Giefrans juga mengaku menyerahkan dua dokumen terkait laporannya tersebut.
Sebelumnya, KPK mempersilakan masyarakat melapor terkait dugaan korupsi tersebut. KPK juga meminta masyarakat yang ingin membuat pengaduan harus membawa data atau dokumen awal untuk memudahkan proses selanjutnya.
Dugaan penambangan ilegal di Kaltim tersebut sempat diungkit oleh mantan anggota Satuan Intelkam Polres Samarinda Aiptu Ismail Bolong.
Video Ismail sempat beredar di media sosial yang mengaku melakukan pengepulan dan penjualan batu bara ilegal tanpa izin usaha penambangan (IUP) di wilayah hukum Kaltim dengan keuntungan sekitar Rp5 miliar-Rp10 miliar setiap bulan.
Ismail mengklaim sudah berkoordinasi dengan Kabareskrim Komjen Pol. Agus Andrianto dengan memberikan uang sebanyak tiga kali. Uang disetor bulan September 2021 sebesar Rp2 miliar, bulan Oktober 2021 sebesar Rp2 miliar, dan bulan November 2021 sebesar Rp2 miliar.

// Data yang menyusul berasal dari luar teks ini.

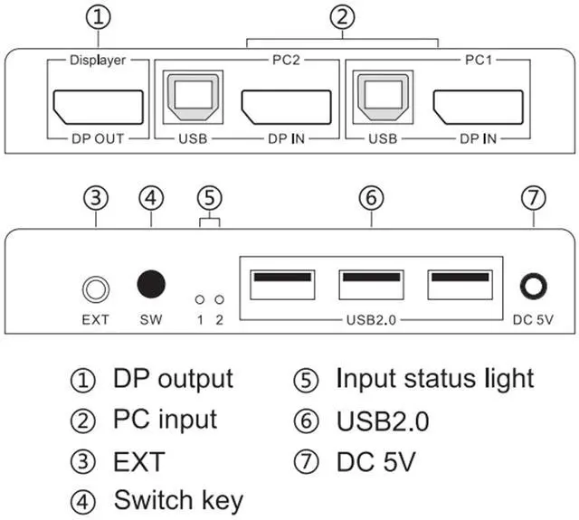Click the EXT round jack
(95, 289)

Lalu Ismail membuat pernyataan bantahan melalui video yang tersebar di media sosial. Dalam video keduanya itu, Ismail memberi klarifikasi permohonan maaf kepada Komjen Agus atas berita yang beredar.
Dia mengklarifikasi bahwa dirinya tidak pernah berkomunikasi dan tidak pernah memberikan uang kepada Agus.
Sementara, Agus menegaskan ia mempertanggungjawabkan seluruh pekerjaannya kepada Allah sebagai tanggapan atas tudingan ia menerima setoran dari hasil tambang ilegal di Kaltim.
"Saya mempertanggungjawabkan seluruh pekerjaan saya kepada Allah SWT, sesuai arahan Bapak Presiden kepada Kapolri dan tuntutan masyarakat yang sedemikian cerdas," kata Agus dalam keterangannya pada Jumat (25/11).
Pernyataan tersebut merupakan tanggapan Agus terkait ucapan Ismail dan beredar nya laporan hasil pemeriksaan (LHP) DivPropam yang menyebut dirinya menerima setoran dari hasil tambang ilegal di Kaltim.
"Saya ini penegak hukum, ada istilah bukti permulaan yang cukup dan bukti yang cukup, maklumlah kasus almarhum Brigadir Yoshua saja mereka tutup-tutupi," ujar Komjen Agus.
"Kami masih cek apakah benar ada laporan dimaksud," kata Kepala Bagian Pemberitaan KPK Ali Fikri dalam keterangannya di Jakarta pada Rabu sore.
Namun, kata dia, KPK memastikan setiap laporan masyarakat akan ditindaklanjuti sesuai prosedur dan kewenangan KPK.
Sekelompok mahasiswa yang tergabung dalam Koalisi Soliditas Pemuda Mahasiswa (KSPM) melaporkan kasus tersebut ke KPK pada Rabu.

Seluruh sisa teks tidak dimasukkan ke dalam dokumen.